### EXTRACT TO READ
To help teens handle temptations and the social attitudes toward casual sex, Trethewey said that Central Christian Church offers a Sunday church service for high school students that addresses issues such as dating and sex.

Last year it offered a Sunday morning series titled "Sex in Six Weeks," which discussed what the Bible says about sex versus what behavior is socially acceptable.

Another series conducted this year, "Bad Dates, Roommates and Soulmates," focused on dating, relationships and marriage. A couple that was married at age 17 and have been together for 23 years talked to teens about their journey. Tretheway said up to 350 students attended the sessions.

The teen years are a difficult and exciting time, Trethewey said. Some of the biggest concerns among teens who are dating is how to deal with the heavy emotions they are feeling and the expectations they think they have as a couple.

"Parents aren't talking about (sex) so much anymore," Trethewey said. "When I grew up my parents had the sex talk with me."

Hawkins explained: "Adults don't understand how much we take from them and how much we base our lives on what they do," she said. "Kids kind of want to know what their parents did. They want advice ... I can go to my parents if I'm having a problem and I can set my goals according to what they did.

"I know some kids whose parents are never home and ... don't care."

Party time

Parties where alcohol is involved are where teens can run into trouble, said Jodi Tyson, director of Nevada Coalition Against Sexual Violence.

The coalition, along with the Nevada Public Health Foundation, operates a program in which guest speakers talk with teens in high school health classes about safe dating practices and healthy and unhealthy relationships.

A lot of teens feel pressured to have mature sexual relationships and drink alcohol, Tyson said. "(They) feel like they're ready to make adult decisions but in reality they're not."

Responsibilities -- teens who have jobs and are already parents -- enforce this, she said.

Based on results from the Youth Risk Assesment Survey, among 51,842 Clark County students in grades 9-12 surveyed, 13.8 percent of girls said that they had been forced to have sexual intercourse in their lifetime, and 6.5 percent of boys said that they had been forced to have sexual intercourse.

### DATA
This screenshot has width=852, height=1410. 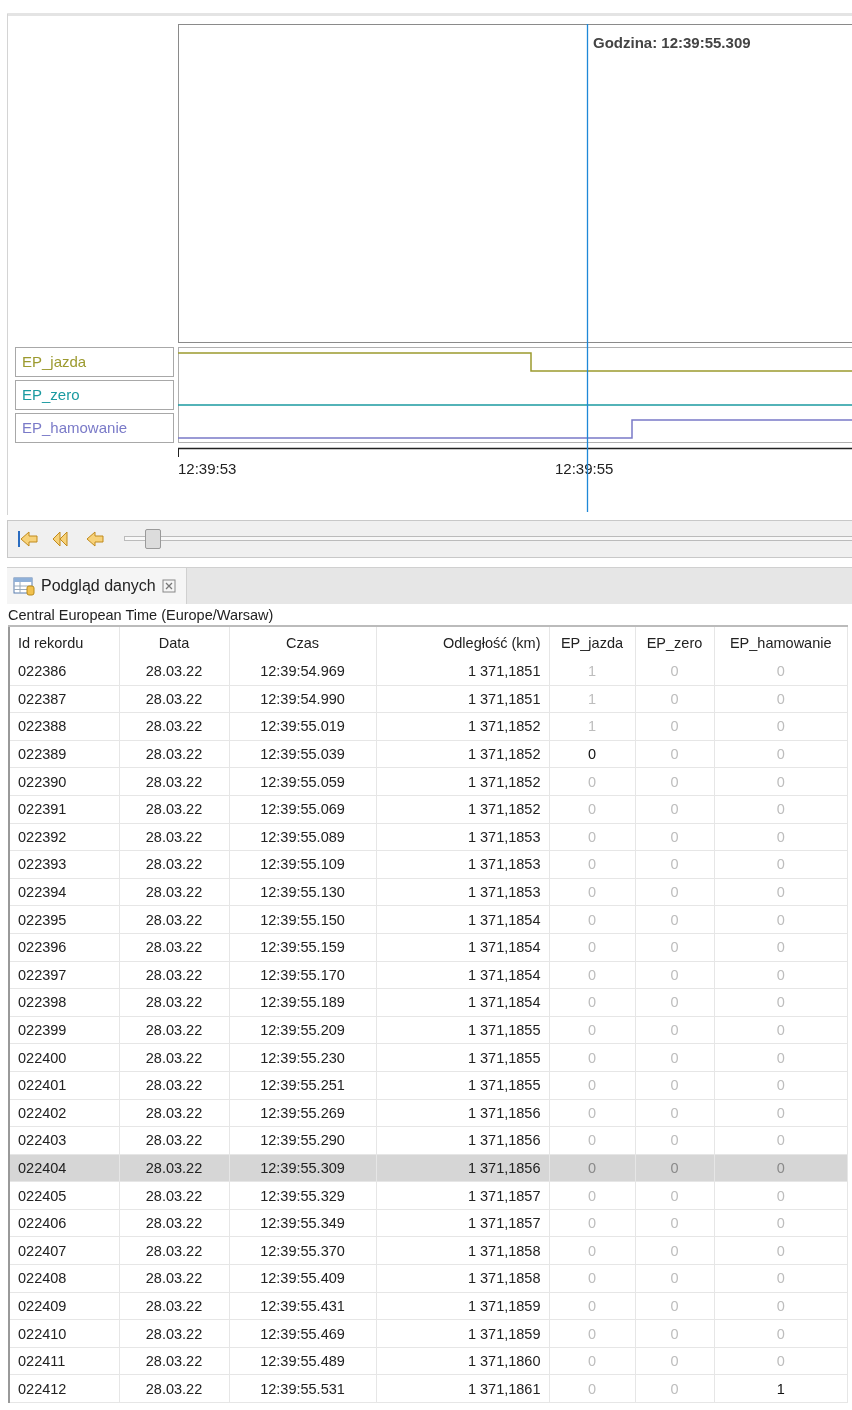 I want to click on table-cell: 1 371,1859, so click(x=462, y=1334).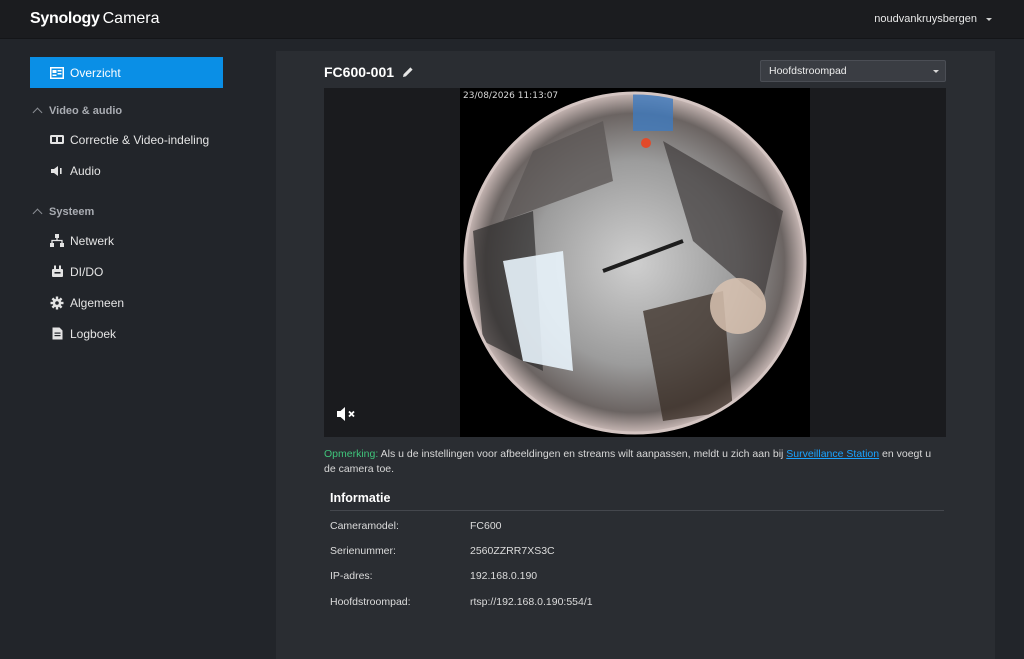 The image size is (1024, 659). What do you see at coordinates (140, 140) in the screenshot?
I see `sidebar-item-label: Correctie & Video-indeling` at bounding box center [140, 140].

### EXERCISE DESCRIPTION
Please copy the article on teens and dating in full, word for word.

### RESPONSE BELOW
To help teens handle temptations and the social attitudes toward casual sex, Trethewey said that Central Christian Church offers a Sunday church service for high school students that addresses issues such as dating and sex.

Last year it offered a Sunday morning series titled "Sex in Six Weeks," which discussed what the Bible says about sex versus what behavior is socially acceptable.

Another series conducted this year, "Bad Dates, Roommates and Soulmates," focused on dating, relationships and marriage. A couple that was married at age 17 and have been together for 23 years talked to teens about their journey. Tretheway said up to 350 students attended the sessions.

The teen years are a difficult and exciting time, Trethewey said. Some of the biggest concerns among teens who are dating is how to deal with the heavy emotions they are feeling and the expectations they think they have as a couple.

"Parents aren't talking about (sex) so much anymore," Trethewey said. "When I grew up my parents had the sex talk with me."

Hawkins explained: "Adults don't understand how much we take from them and how much we base our lives on what they do," she said. "Kids kind of want to know what their parents did. They want advice ... I can go to my parents if I'm having a problem and I can set my goals according to what they did.

"I know some kids whose parents are never home and ... don't care."

Party time

Parties where alcohol is involved are where teens can run into trouble, said Jodi Tyson, director of Nevada Coalition Against Sexual Violence.

The coalition, along with the Nevada Public Health Foundation, operates a program in which guest speakers talk with teens in high school health classes about safe dating practices and healthy and unhealthy relationships.

A lot of teens feel pressured to have mature sexual relationships and drink alcohol, Tyson said. "(They) feel like they're ready to make adult decisions but in reality they're not."

Responsibilities -- teens who have jobs and are already parents -- enforce this, she said.

Based on results from the Youth Risk Assesment Survey, among 51,842 Clark County students in grades 9-12 surveyed, 13.8 percent of girls said that they had been forced to have sexual intercourse in their lifetime, and 6.5 percent of boys said that they had been forced to have sexual intercourse.